Sometimes there is a special request for an obtuse or not well-known tune as the Kallah circumnavigates the Chosson, or similar. I recall one event in a swish hotel with all the guests decked out in their evening wear. Peter arrived and we had zero time to look at the score. It was, as I recall some 4 pages long and had changes in tempo with brief 1 or 2 bar interludes to boot. I always relied on Peter to cover my less than wonderful Violin playing, and on this occasion, I didn’t know the tune off-hand and so I was reading as well. I had an advantage in that I knew the feel and the changes. To say I was nervous was an understatement, even if I had imbibed a couple of quick schnapps beforehand. As usual Peter was perfection personified. Every nuanced change, be it from me leading in a little early on my violin, or motioning with my head or indeed using other gesticulatory cues were picked up while at the same time Peter’s left and right hands glided across the keyboard.
When I did Jewish dinner music, I had a penchant for re-interpreting old, but beautiful songs. Even the decidedly aged “Amar Rabbi Akiva” became a Phrygian jazz experience. I only had to gently intimate a “feel” and Peter would be “onto it” immediately, adding his lavish chords and arpeggio runs. Just to mind: one crowd favourite for many years was “Al Kol Eleh” or
“Uncle Ayley” as my band called it. The ending was something that just came to be and was our unique blend. One evening, my voice was in fine form and we must have gone up a half a tone at least six times. Peter just smiled as I indicated “up” yet again, and accompanied me with his usual aplomb.
How many times did the great Schnapps band accompany visiting world stars, including Avraham Fried, the Chevrah and many more. We don’t forget the functions where there was also a youth choir. On the latter, Peter wrote some beautiful charts. I remember (at my suggestion) he converted the legendary Pirchei song, “Eleycho” into 6th Chords and the Asian feel was just magnificent (I’m sure some ears thought it was “wrong” though).
Chanuka in the Park.
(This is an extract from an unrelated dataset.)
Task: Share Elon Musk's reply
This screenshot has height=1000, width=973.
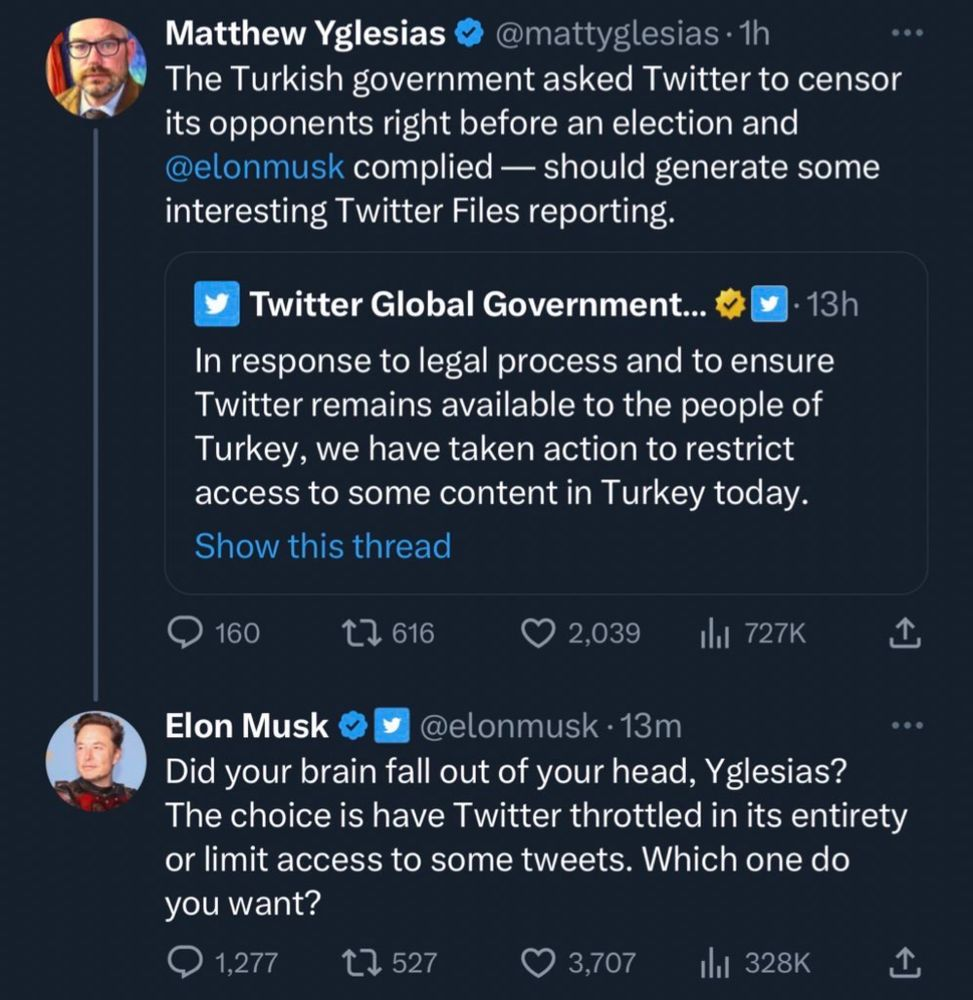Action: 903,963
It was rarely easy to get into the venue, let alone get out. I just remember when we had to support Lipa Schmeltzer one time and the late Piamenta flautist. Let’s just say the charts were “challenging”. Peter never complained. He was the consummate professional.
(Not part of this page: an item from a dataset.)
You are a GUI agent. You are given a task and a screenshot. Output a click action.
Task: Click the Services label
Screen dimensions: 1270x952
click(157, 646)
It is easy to write about Peter. Just over two weeks ago I organised a lunch at Spot On for the immediate band members and Peter. Peter, who had a bout of prostate cancer several years ago, and recovered, suddenly found his body wracked with cancer. His rather emaciated figure emerged from the car and I found it terribly sad to see him in this situation. We had a wonderful meal, laced with GlenSomething and some great wine. When the time came for it all to end, Peter’s eyes welled up with tears. I don’t think I had ever seen him teary. I can’t repeat the collective noun he used for the members of the band, but he effectively said
It’s hard for me to imagine that I’m not going to see you guys again
I retorted that he should be positive (cheap words from me) and allow the new treatment to perform a miracle. Peter knew what was coming. I did have an opportunity 2 or 3 days before he passed away, a few short weeks after, but decided that I didn’t want to see him struggling for air, in and out of drug induced sleep.
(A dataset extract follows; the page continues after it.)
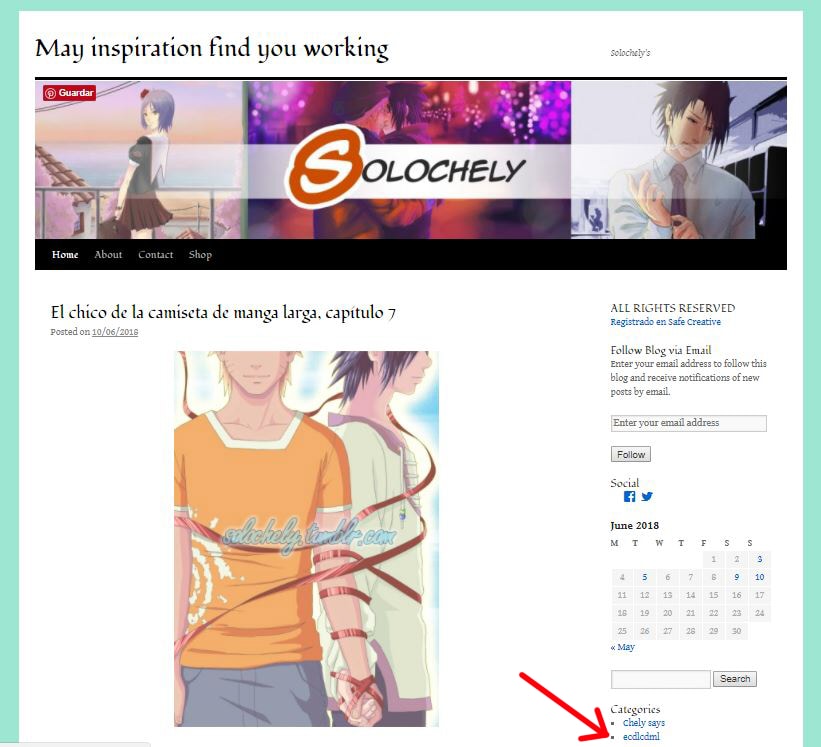Go to previous month May link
Peter was not a religious man, but gave enormous respect to those who were sincerely religious. Melbourne has lost one of its finest musical figures and I have lost a wonderful friend and colleague.
PS. I will let you in on a secret. Peter had congenital deafness (no, nothing to do with the band volume). For approximately the last ten years, he played “deaf”. He could hear the bass and drums, and followed the charts as need be. That sort of challenge can only be overcome by Peter Ian McCutcheon, of blessed memory.